> **Exercise description**:
Reproduce verbatim the lines of the listing below, starting at the line containing "I will point(335,17)." and ending at the line containing "coord(351,526)", both included.

___

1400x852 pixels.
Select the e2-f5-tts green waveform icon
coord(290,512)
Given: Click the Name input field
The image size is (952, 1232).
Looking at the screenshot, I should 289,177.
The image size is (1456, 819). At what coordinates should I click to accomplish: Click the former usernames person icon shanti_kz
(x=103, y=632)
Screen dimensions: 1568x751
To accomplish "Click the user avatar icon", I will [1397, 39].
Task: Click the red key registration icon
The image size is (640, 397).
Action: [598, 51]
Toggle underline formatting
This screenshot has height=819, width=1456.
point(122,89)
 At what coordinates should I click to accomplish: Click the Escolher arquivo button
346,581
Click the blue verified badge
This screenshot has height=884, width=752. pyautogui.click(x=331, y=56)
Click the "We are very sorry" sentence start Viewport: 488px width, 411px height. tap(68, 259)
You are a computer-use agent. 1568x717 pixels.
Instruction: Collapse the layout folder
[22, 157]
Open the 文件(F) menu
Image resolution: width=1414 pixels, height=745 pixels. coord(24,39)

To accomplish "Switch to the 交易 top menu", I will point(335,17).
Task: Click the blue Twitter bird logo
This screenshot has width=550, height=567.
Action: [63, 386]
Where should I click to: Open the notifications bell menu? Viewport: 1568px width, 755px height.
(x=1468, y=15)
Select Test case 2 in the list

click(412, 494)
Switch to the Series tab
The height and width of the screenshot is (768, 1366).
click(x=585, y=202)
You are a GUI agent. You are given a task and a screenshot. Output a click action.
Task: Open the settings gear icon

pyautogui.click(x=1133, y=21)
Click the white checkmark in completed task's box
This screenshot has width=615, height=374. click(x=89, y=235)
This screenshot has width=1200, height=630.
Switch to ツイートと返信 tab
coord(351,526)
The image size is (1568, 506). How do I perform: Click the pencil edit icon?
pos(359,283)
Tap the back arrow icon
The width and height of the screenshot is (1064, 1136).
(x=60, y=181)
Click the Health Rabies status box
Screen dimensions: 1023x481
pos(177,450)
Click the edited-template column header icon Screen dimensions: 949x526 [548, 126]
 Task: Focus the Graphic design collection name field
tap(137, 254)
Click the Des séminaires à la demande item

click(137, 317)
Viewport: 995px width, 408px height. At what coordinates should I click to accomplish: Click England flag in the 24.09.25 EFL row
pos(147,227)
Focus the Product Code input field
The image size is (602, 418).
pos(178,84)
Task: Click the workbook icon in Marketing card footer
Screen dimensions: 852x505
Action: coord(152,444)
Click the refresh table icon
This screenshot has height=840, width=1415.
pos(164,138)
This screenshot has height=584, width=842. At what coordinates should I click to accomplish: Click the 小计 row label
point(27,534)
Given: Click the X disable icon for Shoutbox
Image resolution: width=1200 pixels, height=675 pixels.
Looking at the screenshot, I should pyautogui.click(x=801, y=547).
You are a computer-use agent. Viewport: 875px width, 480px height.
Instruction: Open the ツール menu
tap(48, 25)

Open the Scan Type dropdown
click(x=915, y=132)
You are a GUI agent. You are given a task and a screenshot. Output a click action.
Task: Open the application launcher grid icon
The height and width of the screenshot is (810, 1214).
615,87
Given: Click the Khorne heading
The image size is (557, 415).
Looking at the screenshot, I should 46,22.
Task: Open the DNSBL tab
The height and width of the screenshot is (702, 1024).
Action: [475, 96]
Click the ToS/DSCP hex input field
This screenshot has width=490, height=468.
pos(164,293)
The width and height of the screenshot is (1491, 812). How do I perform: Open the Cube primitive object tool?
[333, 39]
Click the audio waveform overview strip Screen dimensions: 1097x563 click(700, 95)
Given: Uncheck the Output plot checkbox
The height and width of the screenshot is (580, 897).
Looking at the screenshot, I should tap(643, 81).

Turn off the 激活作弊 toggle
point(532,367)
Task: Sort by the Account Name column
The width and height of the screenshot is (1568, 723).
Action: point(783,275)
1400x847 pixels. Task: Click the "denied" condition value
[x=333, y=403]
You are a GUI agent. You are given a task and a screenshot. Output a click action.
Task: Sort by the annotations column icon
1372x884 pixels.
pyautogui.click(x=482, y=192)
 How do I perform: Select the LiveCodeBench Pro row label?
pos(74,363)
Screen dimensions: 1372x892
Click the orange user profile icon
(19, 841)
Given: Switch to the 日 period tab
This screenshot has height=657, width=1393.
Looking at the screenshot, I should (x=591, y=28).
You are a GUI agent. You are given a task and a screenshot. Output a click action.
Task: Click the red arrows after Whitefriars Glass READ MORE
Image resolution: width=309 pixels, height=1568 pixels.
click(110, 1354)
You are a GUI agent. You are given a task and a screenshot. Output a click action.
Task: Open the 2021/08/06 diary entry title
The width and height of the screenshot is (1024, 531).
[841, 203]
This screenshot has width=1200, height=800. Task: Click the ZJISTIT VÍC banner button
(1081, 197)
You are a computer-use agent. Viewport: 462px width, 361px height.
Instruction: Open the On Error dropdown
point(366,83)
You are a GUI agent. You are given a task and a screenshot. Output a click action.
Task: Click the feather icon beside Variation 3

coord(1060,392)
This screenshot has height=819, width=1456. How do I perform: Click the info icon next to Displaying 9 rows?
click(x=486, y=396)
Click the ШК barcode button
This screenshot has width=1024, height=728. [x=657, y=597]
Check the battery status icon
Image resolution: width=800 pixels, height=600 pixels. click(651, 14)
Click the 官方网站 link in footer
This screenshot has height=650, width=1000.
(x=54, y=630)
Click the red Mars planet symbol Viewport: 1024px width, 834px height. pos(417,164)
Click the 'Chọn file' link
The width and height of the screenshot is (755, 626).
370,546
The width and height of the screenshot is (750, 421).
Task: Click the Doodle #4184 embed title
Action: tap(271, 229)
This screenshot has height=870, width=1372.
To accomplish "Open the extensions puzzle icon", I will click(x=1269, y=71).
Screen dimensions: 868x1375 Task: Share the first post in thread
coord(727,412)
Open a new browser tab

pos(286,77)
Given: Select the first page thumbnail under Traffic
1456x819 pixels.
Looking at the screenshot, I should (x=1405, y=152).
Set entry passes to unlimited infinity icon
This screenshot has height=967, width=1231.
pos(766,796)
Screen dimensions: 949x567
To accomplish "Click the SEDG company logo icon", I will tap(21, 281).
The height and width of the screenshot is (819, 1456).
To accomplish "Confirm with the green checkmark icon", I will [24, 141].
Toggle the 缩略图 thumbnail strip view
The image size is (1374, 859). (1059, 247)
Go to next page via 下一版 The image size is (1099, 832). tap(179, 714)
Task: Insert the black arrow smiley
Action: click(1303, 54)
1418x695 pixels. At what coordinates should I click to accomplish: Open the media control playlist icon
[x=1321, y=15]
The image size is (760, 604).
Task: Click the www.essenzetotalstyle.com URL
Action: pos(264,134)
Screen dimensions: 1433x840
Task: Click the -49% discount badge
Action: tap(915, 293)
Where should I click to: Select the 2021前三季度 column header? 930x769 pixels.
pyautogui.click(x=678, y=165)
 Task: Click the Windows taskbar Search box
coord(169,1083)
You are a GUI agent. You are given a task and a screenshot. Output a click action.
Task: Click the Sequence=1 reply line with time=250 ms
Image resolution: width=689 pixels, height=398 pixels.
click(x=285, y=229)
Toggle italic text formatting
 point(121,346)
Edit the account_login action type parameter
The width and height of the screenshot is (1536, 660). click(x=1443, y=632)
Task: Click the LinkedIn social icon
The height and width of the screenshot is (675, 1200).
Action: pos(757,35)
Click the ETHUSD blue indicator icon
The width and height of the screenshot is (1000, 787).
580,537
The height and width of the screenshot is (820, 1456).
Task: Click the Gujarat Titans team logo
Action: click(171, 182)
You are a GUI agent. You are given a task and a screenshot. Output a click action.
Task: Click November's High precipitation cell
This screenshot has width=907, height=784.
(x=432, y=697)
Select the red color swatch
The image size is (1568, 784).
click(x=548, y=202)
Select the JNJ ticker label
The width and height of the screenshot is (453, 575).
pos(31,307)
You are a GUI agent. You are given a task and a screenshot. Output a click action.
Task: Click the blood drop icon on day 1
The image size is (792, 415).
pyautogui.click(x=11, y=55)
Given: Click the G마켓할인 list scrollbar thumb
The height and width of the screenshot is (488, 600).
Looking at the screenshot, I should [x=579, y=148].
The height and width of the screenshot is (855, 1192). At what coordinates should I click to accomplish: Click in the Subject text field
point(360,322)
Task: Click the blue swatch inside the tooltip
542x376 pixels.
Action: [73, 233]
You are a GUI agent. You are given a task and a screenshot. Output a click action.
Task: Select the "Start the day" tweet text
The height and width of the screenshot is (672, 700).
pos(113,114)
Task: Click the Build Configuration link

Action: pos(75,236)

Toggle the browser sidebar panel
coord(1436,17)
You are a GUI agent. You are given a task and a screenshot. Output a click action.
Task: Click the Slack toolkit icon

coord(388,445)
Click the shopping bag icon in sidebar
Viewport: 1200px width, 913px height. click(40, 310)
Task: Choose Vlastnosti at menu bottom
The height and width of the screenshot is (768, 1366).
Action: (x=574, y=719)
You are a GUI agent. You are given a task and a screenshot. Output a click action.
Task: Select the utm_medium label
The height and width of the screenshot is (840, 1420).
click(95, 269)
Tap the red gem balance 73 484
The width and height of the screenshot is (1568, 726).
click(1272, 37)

___

> **Answer to the task**:
To accomplish "Switch to the 交易 top menu", I will point(335,17).
Task: Click the blue Twitter bird logo
This screenshot has width=550, height=567.
Action: [63, 386]
Where should I click to: Open the notifications bell menu? Viewport: 1568px width, 755px height.
(x=1468, y=15)
Select Test case 2 in the list

click(412, 494)
Switch to the Series tab
The height and width of the screenshot is (768, 1366).
click(x=585, y=202)
You are a GUI agent. You are given a task and a screenshot. Output a click action.
Task: Open the settings gear icon

pyautogui.click(x=1133, y=21)
Click the white checkmark in completed task's box
This screenshot has width=615, height=374. click(x=89, y=235)
This screenshot has width=1200, height=630.
Switch to ツイートと返信 tab
coord(351,526)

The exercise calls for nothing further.